Our interactions with energy systems tend to be one-directional and framed by particular models of centralised energy distribution. Increasing pressure towards renewables, however, is promoting new models of energy production and distribution, which present new complexities that open space for new possibilities for design. In Design Informatics, we developed different methods that employ physical-digital artefacts to discuss and such energy futures.

The GigBliss hairdryers, for example, present different levels of user control over the energy stored in a device, which vary according to the different actors and infrastructures behind them. The gigbliss plus, represents a model of user-centered design, where the user would have complete control over the devices’ energy storage and distribution, allowing them to trade energy according to fluctuations in prices. The GigBliss Balance, however, would allow relative control. They would be acquired cheaply or simply borrowed and returned to the GigBliss Corporation when no longer needed. In return, the corporation would utilise the devices to carry out energy transactions when prices were high. This means that, at times, users would not be able to promptly dry their hair. Finally, the GigBliss Auto represents a model where a third party would subsidise costs of both devices and electricity supply for the device for a particular group. In this case people, the user would have no control over the device which would turn on and off at will. Initially commissioned by the EU Policy Lab of the Joint Research Centre, European Commission, the hairdryers were used in drama and deliberation workshops to discuss autonomy and control in distributed energy systems.

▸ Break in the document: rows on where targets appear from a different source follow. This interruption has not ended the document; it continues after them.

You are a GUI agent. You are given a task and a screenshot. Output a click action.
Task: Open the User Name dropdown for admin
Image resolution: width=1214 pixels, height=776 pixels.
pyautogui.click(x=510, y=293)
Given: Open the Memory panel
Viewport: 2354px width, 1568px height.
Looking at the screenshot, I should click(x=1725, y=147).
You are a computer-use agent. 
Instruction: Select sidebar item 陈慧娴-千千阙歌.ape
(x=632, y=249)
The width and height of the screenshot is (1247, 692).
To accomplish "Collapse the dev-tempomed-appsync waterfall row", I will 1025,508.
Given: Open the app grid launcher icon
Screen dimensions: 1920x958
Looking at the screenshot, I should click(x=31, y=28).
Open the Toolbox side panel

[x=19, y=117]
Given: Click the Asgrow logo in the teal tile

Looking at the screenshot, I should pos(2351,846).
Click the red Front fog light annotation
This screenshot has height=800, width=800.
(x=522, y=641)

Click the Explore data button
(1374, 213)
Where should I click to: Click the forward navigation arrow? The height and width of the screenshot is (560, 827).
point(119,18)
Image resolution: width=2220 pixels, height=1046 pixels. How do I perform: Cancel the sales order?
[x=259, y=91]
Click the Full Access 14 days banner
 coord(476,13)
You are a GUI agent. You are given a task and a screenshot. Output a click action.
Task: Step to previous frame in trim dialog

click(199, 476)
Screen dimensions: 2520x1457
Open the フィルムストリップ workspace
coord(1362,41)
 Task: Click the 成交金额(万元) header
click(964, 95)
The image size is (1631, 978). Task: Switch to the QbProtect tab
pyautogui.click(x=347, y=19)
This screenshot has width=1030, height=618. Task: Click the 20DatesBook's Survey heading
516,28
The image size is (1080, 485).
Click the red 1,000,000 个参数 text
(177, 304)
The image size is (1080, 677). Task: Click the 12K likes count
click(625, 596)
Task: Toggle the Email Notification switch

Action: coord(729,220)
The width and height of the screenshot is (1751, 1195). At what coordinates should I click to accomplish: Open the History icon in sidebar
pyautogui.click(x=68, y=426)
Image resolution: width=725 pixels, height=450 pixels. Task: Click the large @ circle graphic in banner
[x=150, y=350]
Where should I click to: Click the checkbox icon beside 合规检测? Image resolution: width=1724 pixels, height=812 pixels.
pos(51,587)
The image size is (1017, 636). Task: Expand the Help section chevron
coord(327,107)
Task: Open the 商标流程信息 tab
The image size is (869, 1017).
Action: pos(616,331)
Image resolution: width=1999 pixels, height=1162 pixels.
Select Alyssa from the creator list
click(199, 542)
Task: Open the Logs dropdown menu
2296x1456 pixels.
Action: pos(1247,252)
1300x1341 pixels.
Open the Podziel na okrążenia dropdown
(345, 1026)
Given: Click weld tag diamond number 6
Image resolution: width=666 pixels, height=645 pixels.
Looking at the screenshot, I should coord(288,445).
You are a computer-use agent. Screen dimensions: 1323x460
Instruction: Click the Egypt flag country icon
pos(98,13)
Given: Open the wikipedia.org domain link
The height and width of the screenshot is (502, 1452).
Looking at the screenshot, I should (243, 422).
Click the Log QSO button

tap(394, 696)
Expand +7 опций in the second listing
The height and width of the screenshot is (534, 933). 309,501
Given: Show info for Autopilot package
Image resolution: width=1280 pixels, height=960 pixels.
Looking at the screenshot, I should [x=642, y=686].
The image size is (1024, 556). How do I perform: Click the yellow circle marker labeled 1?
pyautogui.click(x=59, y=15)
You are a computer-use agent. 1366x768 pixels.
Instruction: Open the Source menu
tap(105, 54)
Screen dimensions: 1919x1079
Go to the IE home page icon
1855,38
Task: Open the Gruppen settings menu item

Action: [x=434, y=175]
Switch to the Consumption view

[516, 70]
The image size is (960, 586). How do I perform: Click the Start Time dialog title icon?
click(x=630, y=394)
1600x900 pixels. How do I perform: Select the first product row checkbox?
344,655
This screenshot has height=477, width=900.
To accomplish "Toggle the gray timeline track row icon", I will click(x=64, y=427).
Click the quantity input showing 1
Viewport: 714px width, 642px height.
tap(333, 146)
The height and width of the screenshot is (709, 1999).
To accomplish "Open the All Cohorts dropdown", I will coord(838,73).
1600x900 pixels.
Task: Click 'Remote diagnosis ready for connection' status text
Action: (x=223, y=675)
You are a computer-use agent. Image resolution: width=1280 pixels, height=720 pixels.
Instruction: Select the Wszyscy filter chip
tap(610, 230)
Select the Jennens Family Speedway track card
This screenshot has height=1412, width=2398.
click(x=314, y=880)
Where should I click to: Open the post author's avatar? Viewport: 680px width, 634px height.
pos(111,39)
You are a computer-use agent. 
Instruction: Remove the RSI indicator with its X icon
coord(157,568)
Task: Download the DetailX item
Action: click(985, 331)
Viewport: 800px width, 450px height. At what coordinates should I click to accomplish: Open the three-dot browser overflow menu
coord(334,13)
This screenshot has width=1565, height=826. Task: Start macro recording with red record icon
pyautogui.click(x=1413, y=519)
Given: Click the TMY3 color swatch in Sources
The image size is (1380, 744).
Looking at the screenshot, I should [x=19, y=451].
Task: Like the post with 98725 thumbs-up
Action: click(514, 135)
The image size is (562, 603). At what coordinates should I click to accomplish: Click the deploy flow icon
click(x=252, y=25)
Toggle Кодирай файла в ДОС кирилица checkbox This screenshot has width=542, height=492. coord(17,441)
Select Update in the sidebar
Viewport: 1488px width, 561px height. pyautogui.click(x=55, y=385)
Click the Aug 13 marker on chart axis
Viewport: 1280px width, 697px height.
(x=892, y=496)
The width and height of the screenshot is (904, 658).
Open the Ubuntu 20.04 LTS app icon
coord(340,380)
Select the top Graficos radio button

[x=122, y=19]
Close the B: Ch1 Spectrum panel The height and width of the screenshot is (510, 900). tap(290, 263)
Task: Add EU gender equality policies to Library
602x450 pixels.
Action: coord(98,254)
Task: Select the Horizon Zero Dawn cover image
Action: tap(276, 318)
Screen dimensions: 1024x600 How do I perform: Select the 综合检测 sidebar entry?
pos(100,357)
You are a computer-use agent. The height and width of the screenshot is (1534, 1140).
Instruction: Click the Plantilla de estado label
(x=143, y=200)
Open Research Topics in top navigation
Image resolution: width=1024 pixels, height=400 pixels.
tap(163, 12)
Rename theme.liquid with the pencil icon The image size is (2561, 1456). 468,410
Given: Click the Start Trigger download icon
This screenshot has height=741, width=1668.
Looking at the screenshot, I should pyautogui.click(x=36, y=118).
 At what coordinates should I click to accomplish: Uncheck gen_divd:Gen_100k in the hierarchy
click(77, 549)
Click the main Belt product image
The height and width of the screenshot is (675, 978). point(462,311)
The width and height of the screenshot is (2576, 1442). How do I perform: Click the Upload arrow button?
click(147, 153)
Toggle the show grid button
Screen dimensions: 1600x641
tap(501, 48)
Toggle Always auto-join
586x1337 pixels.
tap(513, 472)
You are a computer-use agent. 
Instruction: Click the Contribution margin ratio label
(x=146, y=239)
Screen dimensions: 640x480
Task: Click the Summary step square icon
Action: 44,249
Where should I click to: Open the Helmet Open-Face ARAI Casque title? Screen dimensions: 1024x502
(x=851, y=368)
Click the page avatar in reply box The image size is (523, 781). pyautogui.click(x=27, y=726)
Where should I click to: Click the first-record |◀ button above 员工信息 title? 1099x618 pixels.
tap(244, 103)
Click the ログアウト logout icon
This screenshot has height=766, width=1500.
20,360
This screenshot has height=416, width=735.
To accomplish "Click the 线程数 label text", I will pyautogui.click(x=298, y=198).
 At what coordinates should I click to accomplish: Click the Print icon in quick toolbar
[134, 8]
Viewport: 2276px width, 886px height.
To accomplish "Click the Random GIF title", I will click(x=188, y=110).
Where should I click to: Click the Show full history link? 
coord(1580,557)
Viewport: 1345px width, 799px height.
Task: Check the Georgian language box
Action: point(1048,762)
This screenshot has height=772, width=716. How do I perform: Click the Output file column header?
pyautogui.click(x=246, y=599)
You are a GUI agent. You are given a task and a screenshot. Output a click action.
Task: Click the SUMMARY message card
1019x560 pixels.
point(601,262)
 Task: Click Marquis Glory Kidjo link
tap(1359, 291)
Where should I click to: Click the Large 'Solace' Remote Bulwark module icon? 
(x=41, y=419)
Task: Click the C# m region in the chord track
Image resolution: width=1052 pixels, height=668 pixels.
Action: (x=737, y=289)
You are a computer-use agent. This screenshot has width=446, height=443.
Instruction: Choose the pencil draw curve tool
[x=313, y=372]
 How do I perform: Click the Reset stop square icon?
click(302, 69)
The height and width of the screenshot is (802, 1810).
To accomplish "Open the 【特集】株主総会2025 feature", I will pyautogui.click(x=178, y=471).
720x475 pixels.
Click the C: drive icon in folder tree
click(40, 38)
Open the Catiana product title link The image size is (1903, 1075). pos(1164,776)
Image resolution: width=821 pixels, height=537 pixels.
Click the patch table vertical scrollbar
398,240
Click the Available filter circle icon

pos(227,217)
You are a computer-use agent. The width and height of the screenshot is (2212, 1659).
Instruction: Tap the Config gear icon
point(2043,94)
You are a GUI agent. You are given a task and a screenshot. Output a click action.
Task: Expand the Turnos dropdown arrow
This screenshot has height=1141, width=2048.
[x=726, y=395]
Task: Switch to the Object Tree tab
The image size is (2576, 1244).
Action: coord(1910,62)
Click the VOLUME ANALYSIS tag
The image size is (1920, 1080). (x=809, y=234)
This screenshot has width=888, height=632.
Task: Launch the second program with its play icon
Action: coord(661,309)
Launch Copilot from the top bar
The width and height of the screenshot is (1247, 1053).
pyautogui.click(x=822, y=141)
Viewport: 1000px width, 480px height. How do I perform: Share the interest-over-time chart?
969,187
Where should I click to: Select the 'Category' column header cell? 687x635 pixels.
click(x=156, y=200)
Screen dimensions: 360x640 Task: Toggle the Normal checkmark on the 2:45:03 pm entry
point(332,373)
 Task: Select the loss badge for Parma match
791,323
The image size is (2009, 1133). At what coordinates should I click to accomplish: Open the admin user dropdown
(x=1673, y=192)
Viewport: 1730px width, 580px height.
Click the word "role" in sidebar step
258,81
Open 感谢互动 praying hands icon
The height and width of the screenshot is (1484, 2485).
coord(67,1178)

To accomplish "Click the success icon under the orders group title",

The Karma Kettles invited people to experience a scenario where real-time information on energy availability is provided and where they are given some level of participation in energy transactions. By attempting to mimic a scenario of domestic energy storage and local distribution, the Karma Kettles allowed people to track how much energy is currently stored in regional batteries (e.g. their neighbourhood) and how much energy is currently available in the overall grid (peak or shortage of supply). It also allows people to a) store energy (pull), therefore contributing to increasing the amount of energy currently available in the regional storage, b) push it back into the grid, therefore making it available for others to use, or c) simply use the stored energy to boil water. A long-term study of the kettles demonstrated that people acted in ways that balanced the energy in the system even when they were considering individual benefits.

We also deployed the Karma Kettle prototypes in a game that explicitly used player profiles (based on census-like data) to show how algorithmic rules and allocation strategies can advantage or disadvantage groups — prompting reflection on fairness, surveillance and social justice in energy systems.

By embedding market/state data and control affordances in everyday devices (hairdryers, kettles), these projects transform abstract algorithmic transactions into bodily, experiential choices — so people can feel and deliberate about distribution choices. Furthermore, through design-led methods that include dramatisation, longer-term deployments and games we study how people negotiate control with algorithms and fellow users — producing empirical insight into acceptance, behaviour and design requirements.